JOMBANG | duta.co – Ketua Umum PBNU, KH Yahya Cholil Staquf pasca bertemu dengan kiai sepuh NU menegaskan, bahwa, dirinya telah memenuhi seluruh permintaan klarifikasi dari pihak Rais Aam terkait polemik masalah internal yang beberapa hari terakhir memanas. Demikian disampaikan usai pertemuan di Ndalem Kasepuhan Pesantren Tebuireng, Jombang, Sabtu (6/12).
Gus Yahya menjelaskan, sejak pagi dirinya menerima perwakilan Rais Aam, yakni Prof Muhammad Nur dan Nur Hidayat, yang membawa daftar kebutuhan sebagai dasar langkah-langkah Rais Aam belakangan ini.

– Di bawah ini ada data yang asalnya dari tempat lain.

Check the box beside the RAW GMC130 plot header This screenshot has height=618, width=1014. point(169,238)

Gus Yahya siap buka blak. “Saya diminta menjawab semuanya, dan semua sudah saya jawab dengan tuntas,” katanya.
Tidak hanya itu, Gus Yahya juga membawa setumpuk dokumen lengkap, disertai penjelasan rinci dari Bendahara PBNU, Sumantri, serta pemaparan dari Amin Said Husni, kurator desain tata kelola NU selama empat tahun terakhir. “Semua aturan sudah dijelaskan secara jelas dan lengkap,” tegasnya.
“Kami Datang Dengan Niat Berkhidmat” tegas Gus Yahya lagi.
Di hadapan para kiai sepuh NU, Gus Yahya menegaskan bahwa seluruh aktivitas yang dijalankan kepengurusan diarahkan untuk menjaga tertib organisasi dan menjalankan amanah ulama.
“Kami sejak awal bergerak dengan niat berkhidmat, mengharap barakah perjuangan para kiai. Karena itu, kami memperhatikan arahan-arahan para sesepuh,” ujarnya.
Ia meminta para kiai mempertimbangkan matang-matang masa depan tatanan organisasi NU. Menurutnya, NU didirikan untuk mengorganisir umat dengan aturan yang jelas, bukan berjalan tanpa struktur.
“Jangan sampai tatanan ini rusak di tengah jalan,” tegasnya.
Gus Yahya mengutip keteladanan Hadratussyaikh KH Hasyim Asy’ari yang justru membatasi kewenangannya sendiri ketika mendirikan jamiyah, demi menjaga tertib organisasi. “Kalau tatanan ini dirusak, kita mundur seratus tahun ke belakang,” ujarnya sembari menegaskan bahwa “Rapat Harian Syuriyah Itu Bermasalah”
Gus Yahya juga menyinggung persepsi publik bahwa rapat harian Syuriyah yang memicu polemik internal tersebut dinilai cacat prosedur. “Mau tidak mau ini berpengaruh. Ada persepsi kuat bahwa rapat harian Syuriyah itu bermasalah,” katanya.
Menurutnya, keputusan meminta dirinya mundur lahir dari forum yang patut dipertanyakan dasar hukumnya. “Kalau keputusan itu didasarkan pada rapat tanggal 20, ya sejak awal dasarnya bermasalah. Akibatnya semua ikut bermasalah,” ujarnya.
Ia menegaskan dirinya siap mematuhi apa pun keputusan para kiai sepuh NU, selama dilakukan melalui mekanisme yang benar dan menjaga marwah organisasi. Jika, para kiai sepuh meminta adanya forum ketemu dengan Rais Aam dirinya siap dan kapanpun karena ini merupakan perintah dari sesepuh.
“Apa pun jalan keluar nanti, saya siap, dan saya siap untuk ketemu, bahkan sejak kemarin saya sudah memohon untuk ketemu namun tidak diberikan waktu,” pungkasnya. (zed).